Extracted data: Begin
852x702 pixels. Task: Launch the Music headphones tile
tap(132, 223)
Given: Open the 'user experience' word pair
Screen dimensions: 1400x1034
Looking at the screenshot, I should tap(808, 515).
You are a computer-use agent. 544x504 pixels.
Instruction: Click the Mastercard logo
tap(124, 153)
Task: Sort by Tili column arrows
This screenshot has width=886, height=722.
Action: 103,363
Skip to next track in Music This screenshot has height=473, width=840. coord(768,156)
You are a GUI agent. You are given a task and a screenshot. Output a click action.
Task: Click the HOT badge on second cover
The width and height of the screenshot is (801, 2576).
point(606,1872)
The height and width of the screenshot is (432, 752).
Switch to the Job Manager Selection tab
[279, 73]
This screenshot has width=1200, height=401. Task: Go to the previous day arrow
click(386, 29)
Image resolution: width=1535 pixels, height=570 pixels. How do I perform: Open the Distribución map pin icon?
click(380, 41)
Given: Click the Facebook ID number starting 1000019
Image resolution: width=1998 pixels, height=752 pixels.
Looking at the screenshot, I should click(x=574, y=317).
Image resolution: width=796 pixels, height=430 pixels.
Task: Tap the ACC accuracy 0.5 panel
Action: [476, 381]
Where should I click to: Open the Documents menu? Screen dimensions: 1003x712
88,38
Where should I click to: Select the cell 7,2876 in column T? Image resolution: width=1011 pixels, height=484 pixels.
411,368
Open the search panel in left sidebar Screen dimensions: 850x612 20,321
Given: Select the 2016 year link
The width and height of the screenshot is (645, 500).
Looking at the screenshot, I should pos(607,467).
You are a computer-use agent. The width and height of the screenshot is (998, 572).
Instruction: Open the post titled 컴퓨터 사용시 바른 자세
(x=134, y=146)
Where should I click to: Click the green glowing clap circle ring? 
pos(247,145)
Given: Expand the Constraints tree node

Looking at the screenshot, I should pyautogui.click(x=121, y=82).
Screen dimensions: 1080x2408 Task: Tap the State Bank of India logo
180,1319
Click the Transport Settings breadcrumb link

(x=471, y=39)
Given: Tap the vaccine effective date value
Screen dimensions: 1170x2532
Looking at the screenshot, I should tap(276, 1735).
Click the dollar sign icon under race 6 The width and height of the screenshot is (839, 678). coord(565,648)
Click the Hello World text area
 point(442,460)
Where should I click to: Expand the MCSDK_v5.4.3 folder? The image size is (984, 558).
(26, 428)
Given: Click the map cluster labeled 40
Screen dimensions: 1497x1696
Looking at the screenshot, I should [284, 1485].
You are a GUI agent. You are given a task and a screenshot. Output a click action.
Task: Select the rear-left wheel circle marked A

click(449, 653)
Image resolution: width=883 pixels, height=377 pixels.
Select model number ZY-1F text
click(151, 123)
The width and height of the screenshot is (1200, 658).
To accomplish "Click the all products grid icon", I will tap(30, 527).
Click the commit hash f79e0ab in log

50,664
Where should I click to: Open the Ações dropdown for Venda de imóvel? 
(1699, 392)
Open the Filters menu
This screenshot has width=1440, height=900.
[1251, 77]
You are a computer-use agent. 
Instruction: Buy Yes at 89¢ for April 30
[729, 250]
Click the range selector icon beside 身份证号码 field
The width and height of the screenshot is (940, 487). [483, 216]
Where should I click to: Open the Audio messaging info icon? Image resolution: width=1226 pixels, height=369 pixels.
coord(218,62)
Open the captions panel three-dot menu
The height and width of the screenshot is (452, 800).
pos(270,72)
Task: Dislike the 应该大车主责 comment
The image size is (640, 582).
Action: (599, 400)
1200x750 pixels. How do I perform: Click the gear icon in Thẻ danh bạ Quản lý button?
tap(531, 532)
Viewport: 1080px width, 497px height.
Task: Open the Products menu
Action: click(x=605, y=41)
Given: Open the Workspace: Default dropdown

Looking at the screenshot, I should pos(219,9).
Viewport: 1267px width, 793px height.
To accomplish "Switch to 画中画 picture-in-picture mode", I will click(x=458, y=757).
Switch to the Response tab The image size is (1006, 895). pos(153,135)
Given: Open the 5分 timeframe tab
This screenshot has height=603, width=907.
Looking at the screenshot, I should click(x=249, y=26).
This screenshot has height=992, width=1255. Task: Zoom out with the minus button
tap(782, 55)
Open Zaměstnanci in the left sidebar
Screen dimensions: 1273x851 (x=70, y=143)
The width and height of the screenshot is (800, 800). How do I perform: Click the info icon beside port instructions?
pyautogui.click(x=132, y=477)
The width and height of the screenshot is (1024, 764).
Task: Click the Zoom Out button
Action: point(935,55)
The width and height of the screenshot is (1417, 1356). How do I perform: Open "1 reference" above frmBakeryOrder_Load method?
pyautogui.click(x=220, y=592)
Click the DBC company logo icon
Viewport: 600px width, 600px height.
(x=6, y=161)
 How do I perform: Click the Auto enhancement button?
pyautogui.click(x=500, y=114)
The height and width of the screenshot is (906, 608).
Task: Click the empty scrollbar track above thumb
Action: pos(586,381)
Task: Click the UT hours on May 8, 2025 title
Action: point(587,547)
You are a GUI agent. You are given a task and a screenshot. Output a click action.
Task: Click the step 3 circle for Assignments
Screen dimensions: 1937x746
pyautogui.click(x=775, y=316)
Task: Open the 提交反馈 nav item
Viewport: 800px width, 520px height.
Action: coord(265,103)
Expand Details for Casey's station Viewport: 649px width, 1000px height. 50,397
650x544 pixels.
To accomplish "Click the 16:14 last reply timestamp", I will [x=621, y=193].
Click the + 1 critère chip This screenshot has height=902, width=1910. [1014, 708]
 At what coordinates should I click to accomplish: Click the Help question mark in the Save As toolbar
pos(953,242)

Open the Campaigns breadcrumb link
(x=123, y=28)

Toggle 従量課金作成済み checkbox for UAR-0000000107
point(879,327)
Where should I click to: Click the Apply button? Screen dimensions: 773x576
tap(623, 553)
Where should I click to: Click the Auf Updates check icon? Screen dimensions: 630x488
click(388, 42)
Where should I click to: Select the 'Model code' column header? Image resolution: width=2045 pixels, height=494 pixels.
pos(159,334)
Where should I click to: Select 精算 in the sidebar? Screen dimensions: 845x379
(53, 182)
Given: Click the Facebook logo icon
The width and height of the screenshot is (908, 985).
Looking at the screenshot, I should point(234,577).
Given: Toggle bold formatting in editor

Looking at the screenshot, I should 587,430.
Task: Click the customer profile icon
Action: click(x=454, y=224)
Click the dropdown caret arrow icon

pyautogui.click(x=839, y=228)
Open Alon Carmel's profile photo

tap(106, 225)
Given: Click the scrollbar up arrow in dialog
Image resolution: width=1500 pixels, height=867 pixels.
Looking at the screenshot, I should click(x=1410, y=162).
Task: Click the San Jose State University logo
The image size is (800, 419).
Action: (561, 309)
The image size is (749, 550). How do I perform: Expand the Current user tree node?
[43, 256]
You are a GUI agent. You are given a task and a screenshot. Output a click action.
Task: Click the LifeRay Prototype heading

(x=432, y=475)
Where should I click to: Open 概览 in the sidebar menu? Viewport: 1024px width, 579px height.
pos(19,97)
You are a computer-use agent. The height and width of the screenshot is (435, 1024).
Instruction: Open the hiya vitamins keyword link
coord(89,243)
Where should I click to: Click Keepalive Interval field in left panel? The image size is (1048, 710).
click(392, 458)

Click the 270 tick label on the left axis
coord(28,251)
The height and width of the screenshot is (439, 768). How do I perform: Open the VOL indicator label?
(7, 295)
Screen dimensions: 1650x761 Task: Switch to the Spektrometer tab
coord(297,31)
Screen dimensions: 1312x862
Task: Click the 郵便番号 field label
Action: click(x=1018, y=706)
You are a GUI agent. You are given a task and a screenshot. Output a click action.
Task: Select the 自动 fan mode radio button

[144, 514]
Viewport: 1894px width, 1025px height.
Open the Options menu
Extracted data: End
▶ [Your task] Each of the entries must be written out again exactly.

▶ [Problem solution]
852x702 pixels. Task: Launch the Music headphones tile
tap(132, 223)
Given: Open the 'user experience' word pair
Screen dimensions: 1400x1034
Looking at the screenshot, I should tap(808, 515).
You are a computer-use agent. 544x504 pixels.
Instruction: Click the Mastercard logo
tap(124, 153)
Task: Sort by Tili column arrows
This screenshot has width=886, height=722.
Action: 103,363
Skip to next track in Music This screenshot has height=473, width=840. coord(768,156)
You are a GUI agent. You are given a task and a screenshot. Output a click action.
Task: Click the HOT badge on second cover
The width and height of the screenshot is (801, 2576).
point(606,1872)
The height and width of the screenshot is (432, 752).
Switch to the Job Manager Selection tab
[279, 73]
This screenshot has width=1200, height=401. Task: Go to the previous day arrow
click(386, 29)
Image resolution: width=1535 pixels, height=570 pixels. How do I perform: Open the Distribución map pin icon?
click(380, 41)
Given: Click the Facebook ID number starting 1000019
Image resolution: width=1998 pixels, height=752 pixels.
Looking at the screenshot, I should click(x=574, y=317).
Image resolution: width=796 pixels, height=430 pixels.
Task: Tap the ACC accuracy 0.5 panel
Action: [476, 381]
Where should I click to: Open the Documents menu? Screen dimensions: 1003x712
88,38
Where should I click to: Select the cell 7,2876 in column T? Image resolution: width=1011 pixels, height=484 pixels.
411,368
Open the search panel in left sidebar Screen dimensions: 850x612 20,321
Given: Select the 2016 year link
The width and height of the screenshot is (645, 500).
Looking at the screenshot, I should pos(607,467).
You are a computer-use agent. The width and height of the screenshot is (998, 572).
Instruction: Open the post titled 컴퓨터 사용시 바른 자세
(x=134, y=146)
Where should I click to: Click the green glowing clap circle ring? 
pos(247,145)
Given: Expand the Constraints tree node

Looking at the screenshot, I should pyautogui.click(x=121, y=82).
Screen dimensions: 1080x2408 Task: Tap the State Bank of India logo
180,1319
Click the Transport Settings breadcrumb link

(x=471, y=39)
Given: Tap the vaccine effective date value
Screen dimensions: 1170x2532
Looking at the screenshot, I should tap(276, 1735).
Click the dollar sign icon under race 6 The width and height of the screenshot is (839, 678). coord(565,648)
Click the Hello World text area
 point(442,460)
Where should I click to: Expand the MCSDK_v5.4.3 folder? The image size is (984, 558).
(26, 428)
Given: Click the map cluster labeled 40
Screen dimensions: 1497x1696
Looking at the screenshot, I should [284, 1485].
You are a GUI agent. You are given a task and a screenshot. Output a click action.
Task: Select the rear-left wheel circle marked A

click(449, 653)
Image resolution: width=883 pixels, height=377 pixels.
Select model number ZY-1F text
click(151, 123)
The width and height of the screenshot is (1200, 658).
To accomplish "Click the all products grid icon", I will tap(30, 527).
Click the commit hash f79e0ab in log

50,664
Where should I click to: Open the Ações dropdown for Venda de imóvel? 
(1699, 392)
Open the Filters menu
This screenshot has width=1440, height=900.
[1251, 77]
You are a computer-use agent. 
Instruction: Buy Yes at 89¢ for April 30
[729, 250]
Click the range selector icon beside 身份证号码 field
The width and height of the screenshot is (940, 487). [483, 216]
Where should I click to: Open the Audio messaging info icon? Image resolution: width=1226 pixels, height=369 pixels.
coord(218,62)
Open the captions panel three-dot menu
The height and width of the screenshot is (452, 800).
pos(270,72)
Task: Dislike the 应该大车主责 comment
The image size is (640, 582).
Action: (599, 400)
1200x750 pixels. How do I perform: Click the gear icon in Thẻ danh bạ Quản lý button?
tap(531, 532)
Viewport: 1080px width, 497px height.
Task: Open the Products menu
Action: click(x=605, y=41)
Given: Open the Workspace: Default dropdown

Looking at the screenshot, I should pos(219,9).
Viewport: 1267px width, 793px height.
To accomplish "Switch to 画中画 picture-in-picture mode", I will click(x=458, y=757).
Switch to the Response tab The image size is (1006, 895). pos(153,135)
Given: Open the 5分 timeframe tab
This screenshot has height=603, width=907.
Looking at the screenshot, I should click(x=249, y=26).
This screenshot has height=992, width=1255. Task: Zoom out with the minus button
tap(782, 55)
Open Zaměstnanci in the left sidebar
Screen dimensions: 1273x851 (x=70, y=143)
The width and height of the screenshot is (800, 800). How do I perform: Click the info icon beside port instructions?
pyautogui.click(x=132, y=477)
The width and height of the screenshot is (1024, 764).
Task: Click the Zoom Out button
Action: point(935,55)
The width and height of the screenshot is (1417, 1356). How do I perform: Open "1 reference" above frmBakeryOrder_Load method?
pyautogui.click(x=220, y=592)
Click the DBC company logo icon
Viewport: 600px width, 600px height.
(x=6, y=161)
 How do I perform: Click the Auto enhancement button?
pyautogui.click(x=500, y=114)
The height and width of the screenshot is (906, 608).
Task: Click the empty scrollbar track above thumb
Action: pos(586,381)
Task: Click the UT hours on May 8, 2025 title
Action: point(587,547)
You are a GUI agent. You are given a task and a screenshot. Output a click action.
Task: Click the step 3 circle for Assignments
Screen dimensions: 1937x746
pyautogui.click(x=775, y=316)
Task: Open the 提交反馈 nav item
Viewport: 800px width, 520px height.
Action: coord(265,103)
Expand Details for Casey's station Viewport: 649px width, 1000px height. 50,397
650x544 pixels.
To accomplish "Click the 16:14 last reply timestamp", I will [x=621, y=193].
Click the + 1 critère chip This screenshot has height=902, width=1910. [1014, 708]
 At what coordinates should I click to accomplish: Click the Help question mark in the Save As toolbar
pos(953,242)

Open the Campaigns breadcrumb link
(x=123, y=28)

Toggle 従量課金作成済み checkbox for UAR-0000000107
point(879,327)
Where should I click to: Click the Apply button? Screen dimensions: 773x576
tap(623, 553)
Where should I click to: Click the Auf Updates check icon? Screen dimensions: 630x488
click(388, 42)
Where should I click to: Select the 'Model code' column header? Image resolution: width=2045 pixels, height=494 pixels.
pos(159,334)
Where should I click to: Select 精算 in the sidebar? Screen dimensions: 845x379
(53, 182)
Given: Click the Facebook logo icon
The width and height of the screenshot is (908, 985).
Looking at the screenshot, I should point(234,577).
Given: Toggle bold formatting in editor

Looking at the screenshot, I should 587,430.
Task: Click the customer profile icon
Action: click(x=454, y=224)
Click the dropdown caret arrow icon

pyautogui.click(x=839, y=228)
Open Alon Carmel's profile photo

tap(106, 225)
Given: Click the scrollbar up arrow in dialog
Image resolution: width=1500 pixels, height=867 pixels.
Looking at the screenshot, I should click(x=1410, y=162).
Task: Click the San Jose State University logo
The image size is (800, 419).
Action: (561, 309)
The image size is (749, 550). How do I perform: Expand the Current user tree node?
[43, 256]
You are a GUI agent. You are given a task and a screenshot. Output a click action.
Task: Click the LifeRay Prototype heading

(x=432, y=475)
Where should I click to: Open 概览 in the sidebar menu? Viewport: 1024px width, 579px height.
pos(19,97)
You are a computer-use agent. The height and width of the screenshot is (435, 1024).
Instruction: Open the hiya vitamins keyword link
coord(89,243)
Where should I click to: Click Keepalive Interval field in left panel? The image size is (1048, 710).
click(392, 458)

Click the 270 tick label on the left axis
coord(28,251)
The height and width of the screenshot is (439, 768). How do I perform: Open the VOL indicator label?
(7, 295)
Screen dimensions: 1650x761 Task: Switch to the Spektrometer tab
coord(297,31)
Screen dimensions: 1312x862
Task: Click the 郵便番号 field label
Action: click(x=1018, y=706)
You are a GUI agent. You are given a task and a screenshot. Output a click action.
Task: Select the 自动 fan mode radio button

[144, 514]
Viewport: 1894px width, 1025px height.
Open the Options menu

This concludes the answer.